Schlechter fiel die Bilanz des Politikberaters auch für die ÖVP aus. Im Wahlkampf seien einige Fehler passiert, das sei „untypisch“ für die Türkisen, meinte Hofer. Das Ergebnis sei daher umso mehr ein Erfolg für die Partei, auch wenn sie nicht wie erhofft über 20 Prozent gekommen ist. „Vor ein paar Monate gab es noch klare Indizien, dass man über 20 Prozent kommen kann. Das ist es nicht geworden, aber es ist eine Verdoppelung, obwohl man nur vom politischen Nirvana von unter zehn Prozent kommt“, so Hofer.
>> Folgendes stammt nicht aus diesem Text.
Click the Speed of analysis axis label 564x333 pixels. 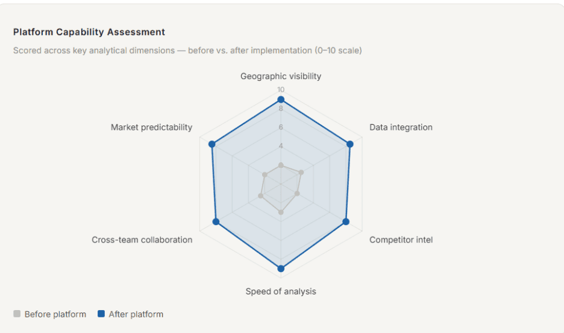click(x=281, y=291)
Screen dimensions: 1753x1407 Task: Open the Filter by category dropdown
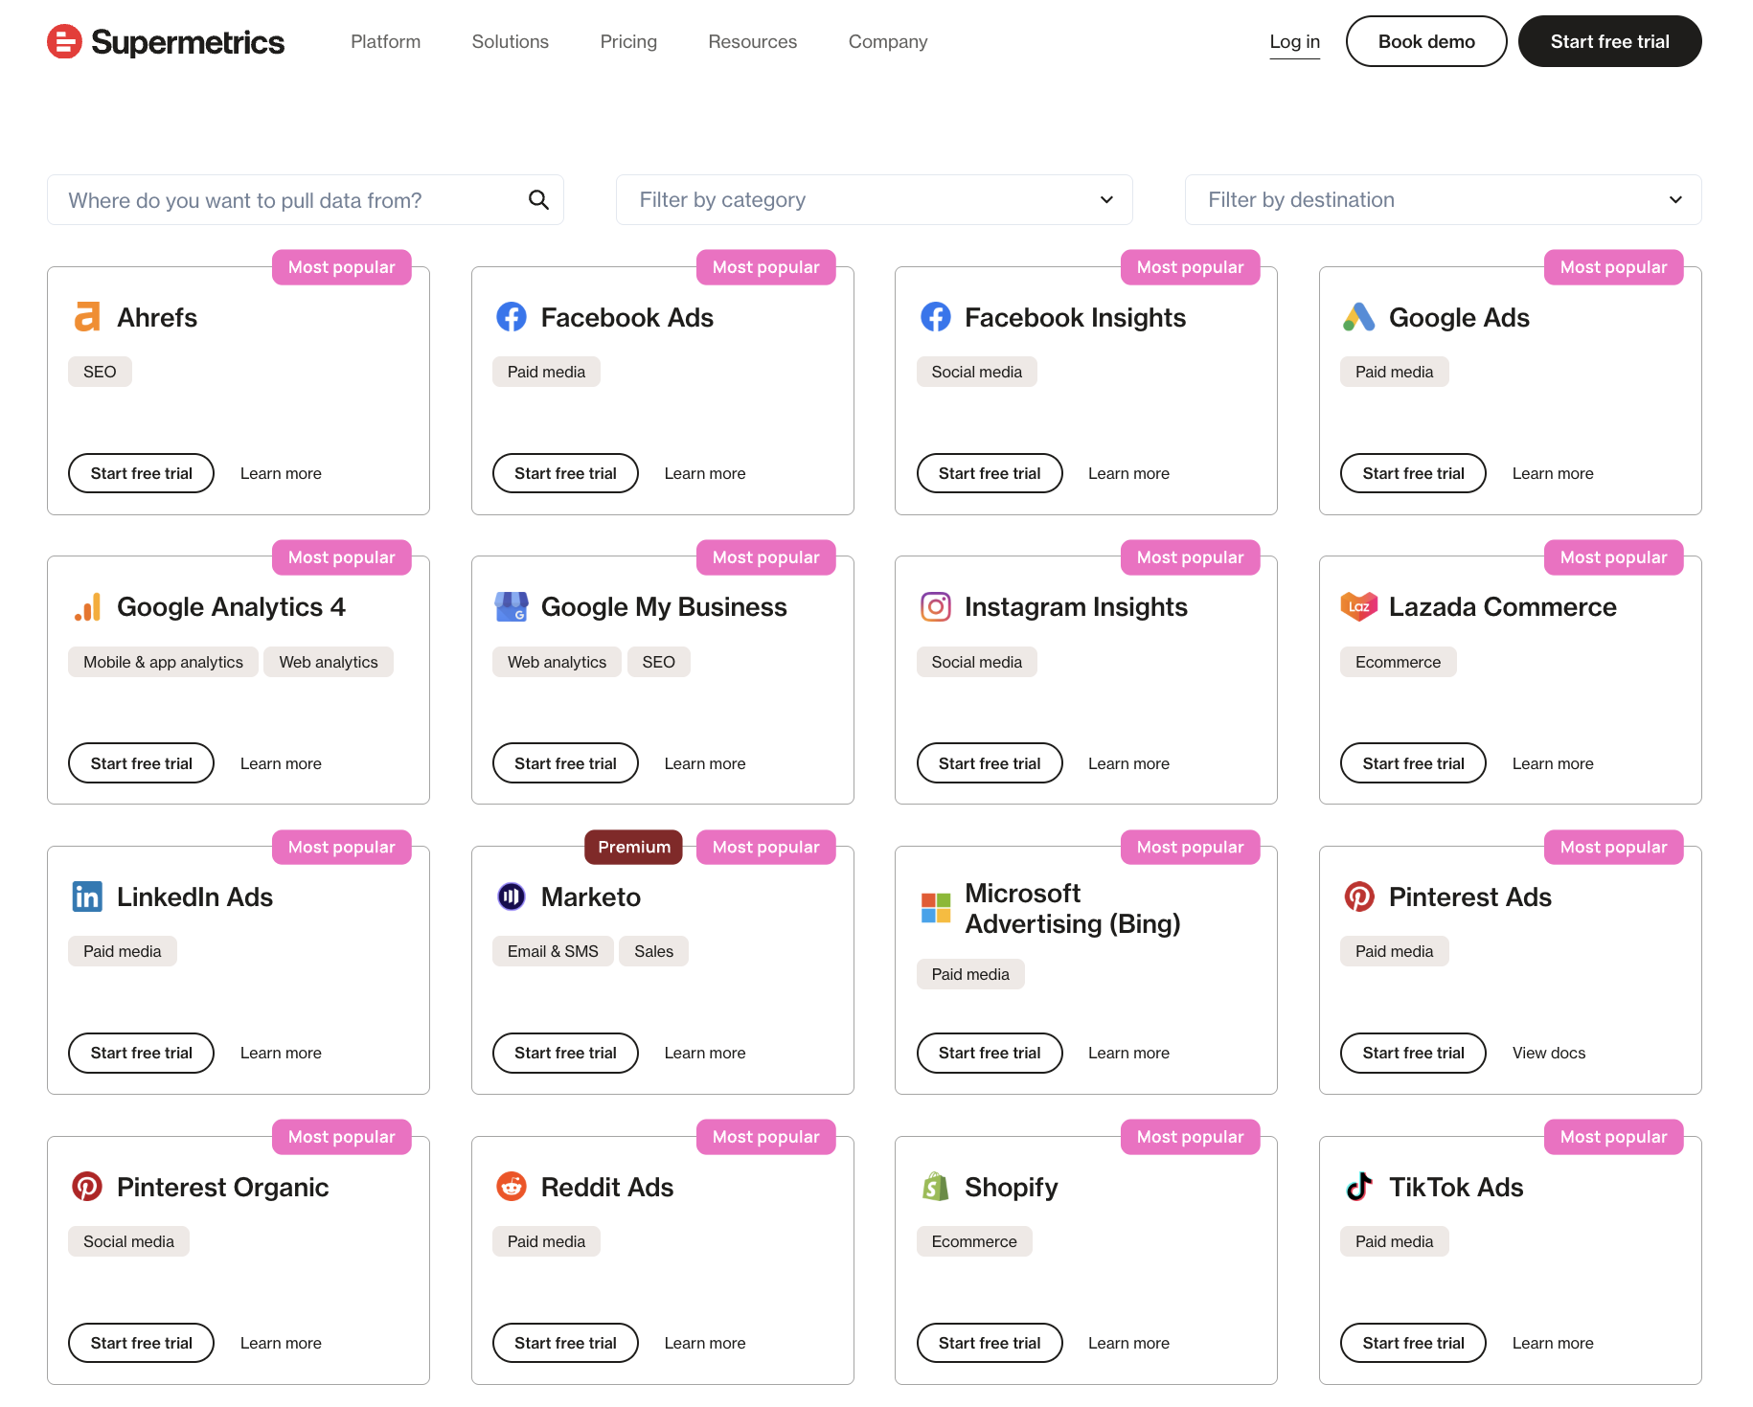[873, 199]
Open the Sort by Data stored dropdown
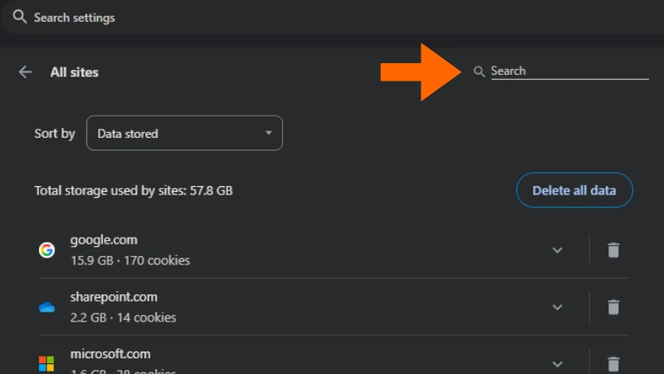 tap(184, 133)
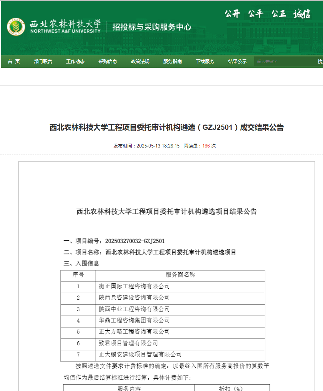Navigate to 下载服务 page
The image size is (323, 391).
[205, 61]
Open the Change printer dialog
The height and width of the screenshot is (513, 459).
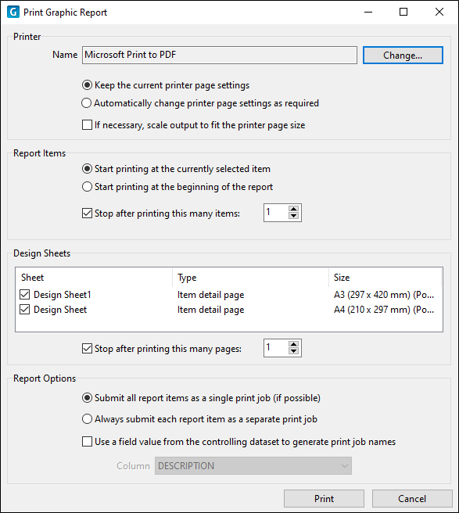tap(403, 55)
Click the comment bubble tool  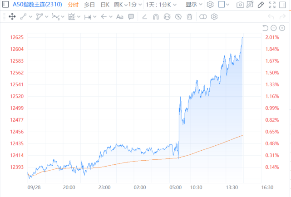(131, 17)
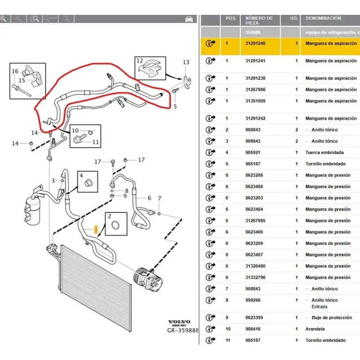This screenshot has width=360, height=360.
Task: Click info icon for Arandela 986416
Action: click(210, 329)
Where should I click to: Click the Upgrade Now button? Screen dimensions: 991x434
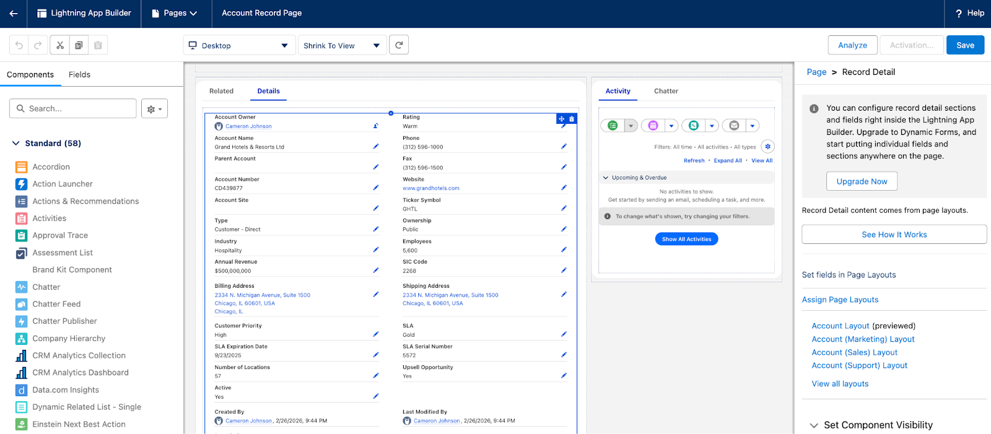click(x=862, y=181)
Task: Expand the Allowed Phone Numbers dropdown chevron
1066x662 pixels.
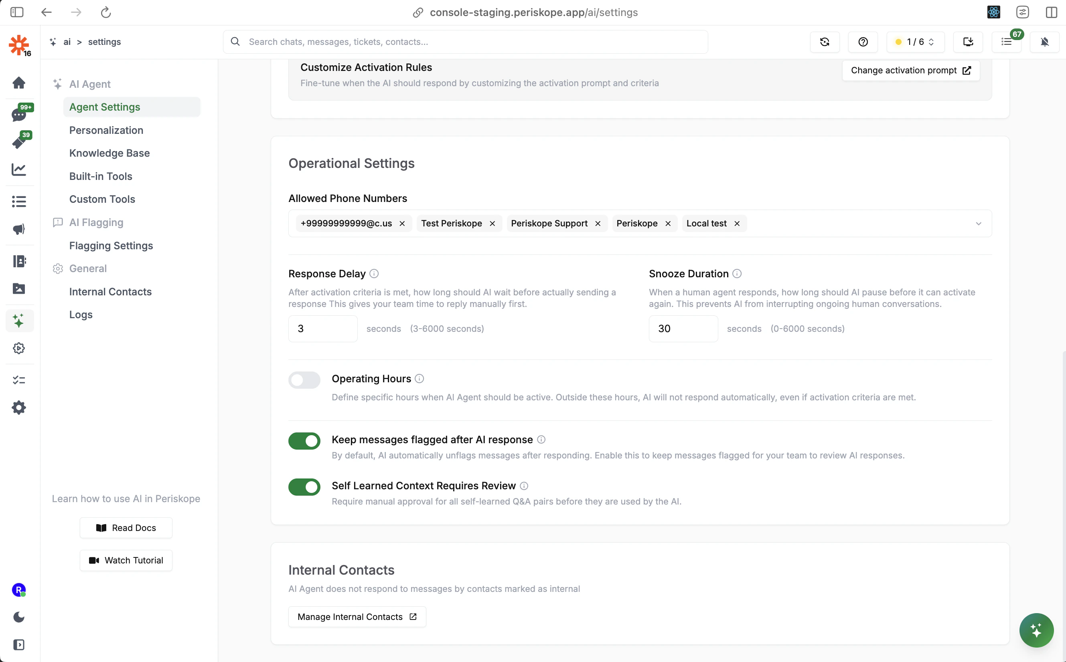Action: tap(979, 223)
Wenig überrascht zeigte sich Hofer vom Ergebnis von NEOS. „Das Plus war zu erwarten aufgrund dessen, dass die ÖVP im liberalen christlichen-sozialen Spektrum eine Flanke aufgemacht hat für die NEOS, das haben sie auch genutzt.“ Doch trotz der guten Voraussetzungen in Wien „wachsen die pinken Bäume nicht in den Himmel“, sagte Hofer.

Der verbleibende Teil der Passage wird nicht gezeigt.